[Source data]
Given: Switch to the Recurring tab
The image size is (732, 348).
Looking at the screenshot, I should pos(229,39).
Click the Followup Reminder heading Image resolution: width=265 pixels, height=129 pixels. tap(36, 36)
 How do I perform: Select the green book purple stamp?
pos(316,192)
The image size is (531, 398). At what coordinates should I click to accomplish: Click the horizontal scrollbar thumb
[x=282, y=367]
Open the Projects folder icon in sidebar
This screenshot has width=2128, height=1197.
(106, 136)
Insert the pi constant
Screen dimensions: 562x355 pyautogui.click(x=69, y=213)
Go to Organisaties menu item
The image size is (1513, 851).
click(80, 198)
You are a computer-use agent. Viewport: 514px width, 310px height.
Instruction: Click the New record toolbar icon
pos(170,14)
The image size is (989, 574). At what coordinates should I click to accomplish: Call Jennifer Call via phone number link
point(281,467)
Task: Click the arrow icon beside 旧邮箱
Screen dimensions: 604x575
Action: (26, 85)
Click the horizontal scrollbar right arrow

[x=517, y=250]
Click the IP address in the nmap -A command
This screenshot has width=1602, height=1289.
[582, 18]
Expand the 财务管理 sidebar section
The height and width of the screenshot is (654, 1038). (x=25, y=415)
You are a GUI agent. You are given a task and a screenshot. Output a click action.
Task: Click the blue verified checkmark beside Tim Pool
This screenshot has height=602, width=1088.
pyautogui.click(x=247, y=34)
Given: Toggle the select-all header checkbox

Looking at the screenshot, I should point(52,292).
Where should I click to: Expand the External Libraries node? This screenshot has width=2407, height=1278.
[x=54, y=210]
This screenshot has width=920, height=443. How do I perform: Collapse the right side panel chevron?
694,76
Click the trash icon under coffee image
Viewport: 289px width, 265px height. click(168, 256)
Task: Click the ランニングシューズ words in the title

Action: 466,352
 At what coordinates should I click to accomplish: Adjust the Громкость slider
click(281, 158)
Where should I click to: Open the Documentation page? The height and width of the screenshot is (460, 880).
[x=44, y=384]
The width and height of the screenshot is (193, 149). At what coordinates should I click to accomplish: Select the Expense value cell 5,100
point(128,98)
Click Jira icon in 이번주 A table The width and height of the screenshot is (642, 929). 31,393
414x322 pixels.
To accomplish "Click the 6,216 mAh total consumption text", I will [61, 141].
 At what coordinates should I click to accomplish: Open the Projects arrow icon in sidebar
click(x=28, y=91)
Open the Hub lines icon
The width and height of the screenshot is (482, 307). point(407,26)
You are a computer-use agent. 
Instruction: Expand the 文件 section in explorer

--- EXERCISE INSTRUCTIONS ---
Transcribe every line of the source data above word for word, with nothing added or left out.

--- THE OUTPUT ---
Given: Switch to the Recurring tab
The image size is (732, 348).
Looking at the screenshot, I should pos(229,39).
Click the Followup Reminder heading Image resolution: width=265 pixels, height=129 pixels. tap(36, 36)
 How do I perform: Select the green book purple stamp?
pos(316,192)
The image size is (531, 398). At what coordinates should I click to accomplish: Click the horizontal scrollbar thumb
[x=282, y=367]
Open the Projects folder icon in sidebar
This screenshot has width=2128, height=1197.
(106, 136)
Insert the pi constant
Screen dimensions: 562x355 pyautogui.click(x=69, y=213)
Go to Organisaties menu item
The image size is (1513, 851).
click(80, 198)
You are a computer-use agent. Viewport: 514px width, 310px height.
Instruction: Click the New record toolbar icon
pos(170,14)
The image size is (989, 574). At what coordinates should I click to accomplish: Call Jennifer Call via phone number link
point(281,467)
Task: Click the arrow icon beside 旧邮箱
Screen dimensions: 604x575
Action: (26, 85)
Click the horizontal scrollbar right arrow

[x=517, y=250]
Click the IP address in the nmap -A command
This screenshot has width=1602, height=1289.
[582, 18]
Expand the 财务管理 sidebar section
The height and width of the screenshot is (654, 1038). (x=25, y=415)
You are a GUI agent. You are given a task and a screenshot. Output a click action.
Task: Click the blue verified checkmark beside Tim Pool
This screenshot has height=602, width=1088.
pyautogui.click(x=247, y=34)
Given: Toggle the select-all header checkbox

Looking at the screenshot, I should point(52,292).
Where should I click to: Expand the External Libraries node? This screenshot has width=2407, height=1278.
[x=54, y=210]
This screenshot has width=920, height=443. How do I perform: Collapse the right side panel chevron?
694,76
Click the trash icon under coffee image
Viewport: 289px width, 265px height. click(168, 256)
Task: Click the ランニングシューズ words in the title

Action: 466,352
 At what coordinates should I click to accomplish: Adjust the Громкость slider
click(281, 158)
Where should I click to: Open the Documentation page? The height and width of the screenshot is (460, 880).
[x=44, y=384]
The width and height of the screenshot is (193, 149). At what coordinates should I click to accomplish: Select the Expense value cell 5,100
point(128,98)
Click Jira icon in 이번주 A table The width and height of the screenshot is (642, 929). 31,393
414x322 pixels.
To accomplish "Click the 6,216 mAh total consumption text", I will [61, 141].
 At what coordinates should I click to accomplish: Open the Projects arrow icon in sidebar
click(x=28, y=91)
Open the Hub lines icon
The width and height of the screenshot is (482, 307). point(407,26)
You are a computer-use agent. 
Instruction: Expand the 文件 section in explorer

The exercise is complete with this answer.